> **WHAT IS BEING ASKED**: Transcribe the line that contains "to buyers and" and every line after it to the end of the records, exactly and nothing else. Skip the pictures.

> **ENTRIES SHOWN**:

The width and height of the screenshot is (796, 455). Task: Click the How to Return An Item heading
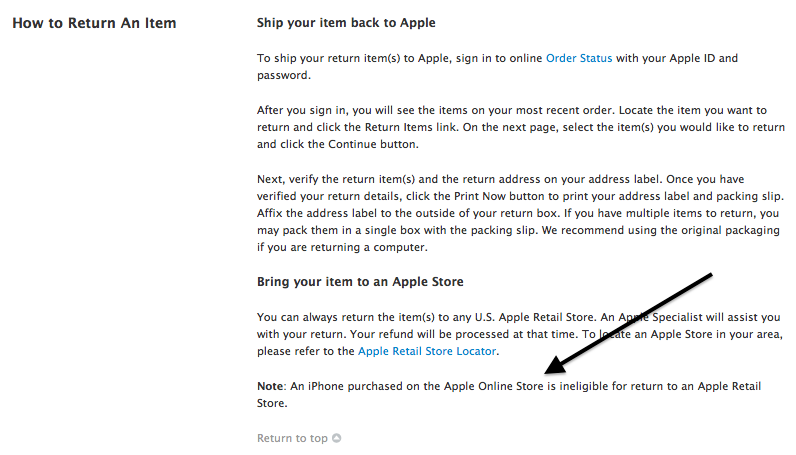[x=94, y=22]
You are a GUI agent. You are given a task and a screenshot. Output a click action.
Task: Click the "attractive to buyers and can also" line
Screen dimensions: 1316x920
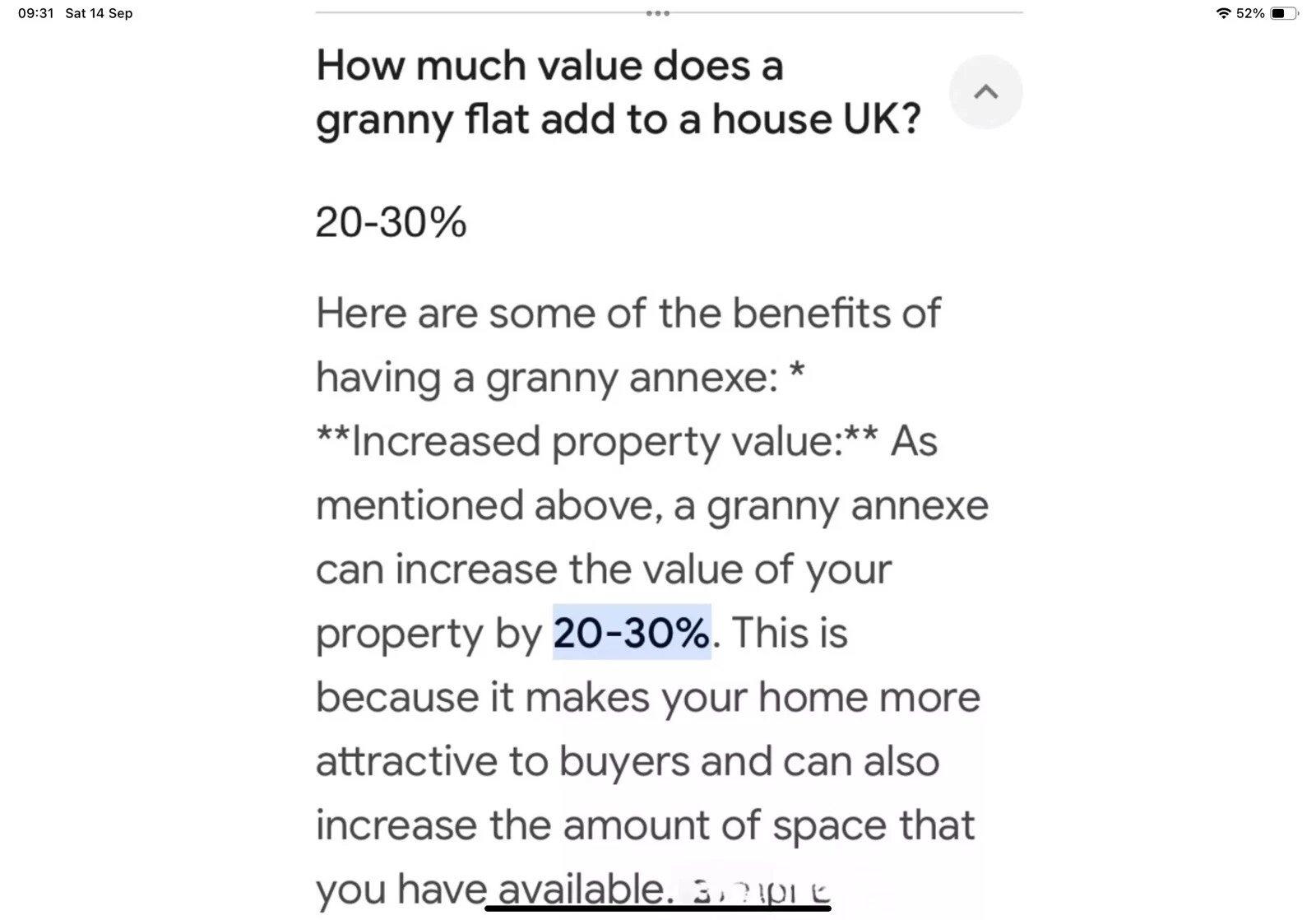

> **ANSWER FOR THE TASK**:
Task: Click the "attractive to buyers and can also" line
Screen dimensions: 1316x920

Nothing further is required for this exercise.